The Securities allotted pursuant to the QIP Scheme shall not be sold by the allottees for a period of one year from the date of allotment, except on a recognized stock exchange. This provision allows the allottees an exit mechanism on the stock exchange without having to wait for a minimum period of one year, which would have been the lock–in period had they subscribed to such shares pursuant to a preferential allotment.

==The Difference==
There are some key differences between the SEC’s Rule 144A and the SEBI QIP Scheme such as the SEBI pricing guidelines and the US rule that a private placement under Rule 144 A must be a resale and not a direct issue by the issuer. In addition, the target audience of both regulations is different -while the impetus behind Rule 144A was to encourage non-US issuers to undertake US private placements, the impetus behind the SEBI QIP Scheme was to encourage domestic Indian issuers to undertake domestic Indian private placements. Nonetheless, the intention of both regulations is to encourage private placements in the domestic markets of the US and India, respectively

==Benefits of qualified institutional placements==

Time saving:

QIPs can be raised within short span of time rather than in FPO, Right Issue takes long process.

Rules and regulations:

In a QIP there are fewer formalities with regard to rules and regulation, as compared to follow-on public issue (FPO) and rights Issue.

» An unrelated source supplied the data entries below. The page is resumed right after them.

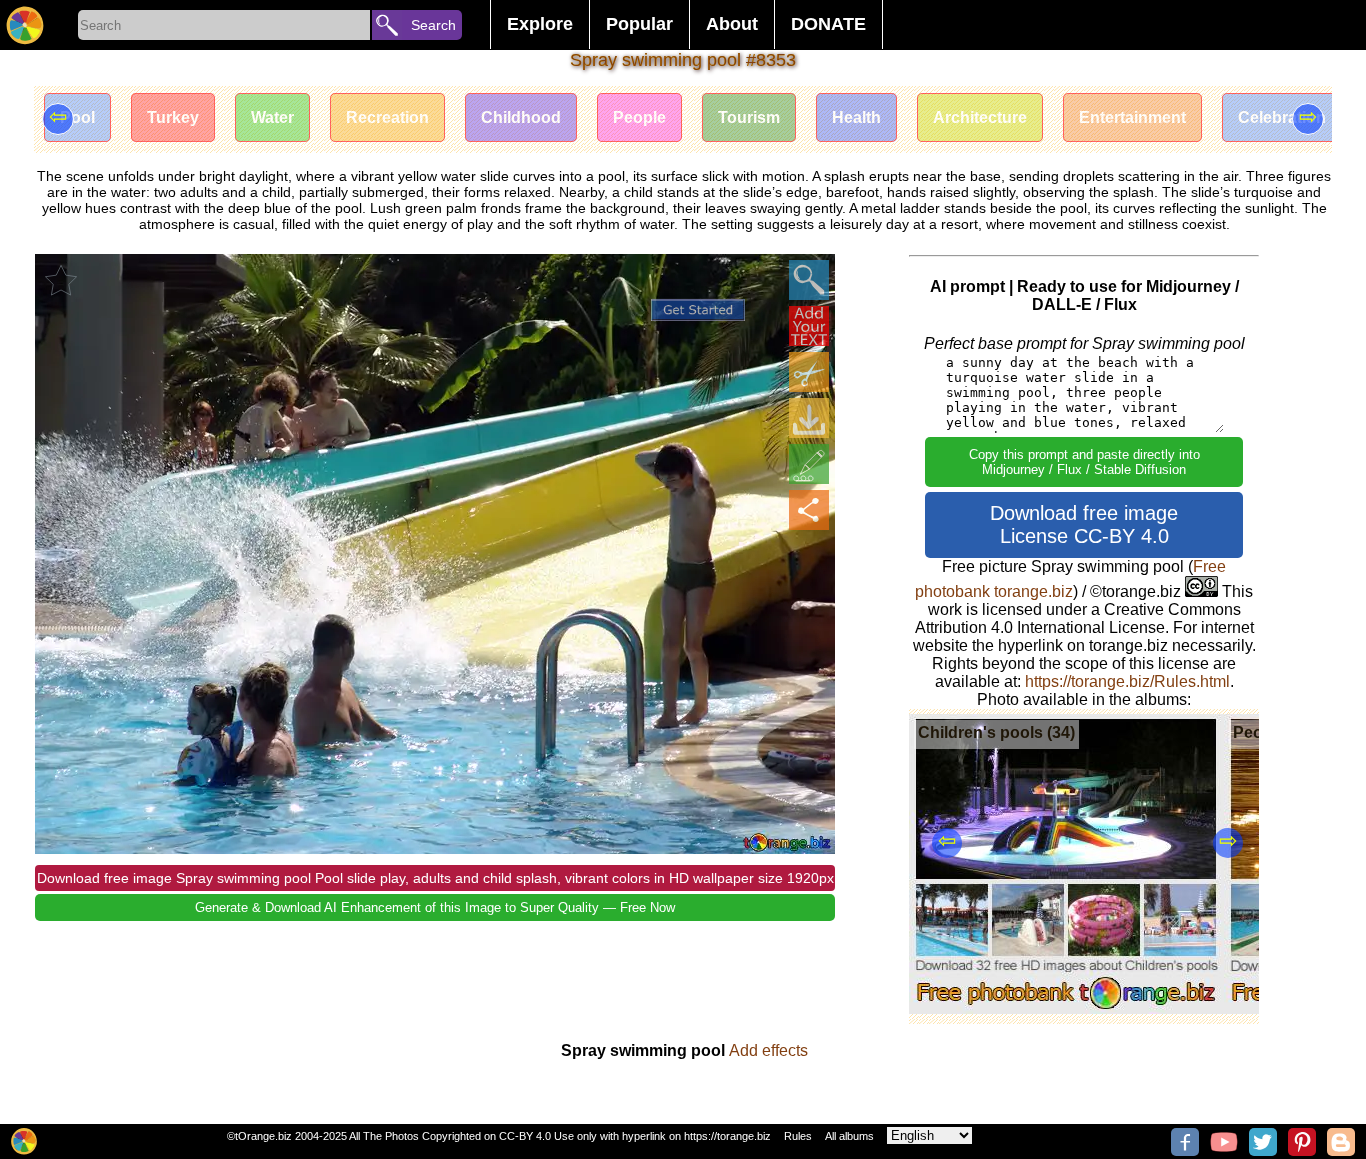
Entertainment (1132, 117)
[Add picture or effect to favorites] (61, 280)
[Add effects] (809, 464)
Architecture (980, 117)
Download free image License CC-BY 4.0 (1084, 524)
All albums (849, 1136)
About (732, 24)
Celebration (1282, 117)
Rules (798, 1136)
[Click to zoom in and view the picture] (809, 280)
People (639, 117)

A QIP would mean that a company would only have to pay incremental fees to the exchange. Additionally in the case of a GDR, you would have to convert your accounts to IFRS (International Financial Reporting Standards). For a QIP, company’s audited results are more than enough

Cost-efficient:

The cost differential vis-à-vis an ADR/GDR or FCCB in terms of legal fees, is huge. Then there is the entire process of listing overseas, the fees involved. It is easier to be listed on the BSE/NSE vis-à-vis seeking a say Luxembourg or a Singapore listing.

Lock-in:

It provides an opportunity to buy non-locking shares and as such is an easy mechanism if corporate governance and other required parameters are in place.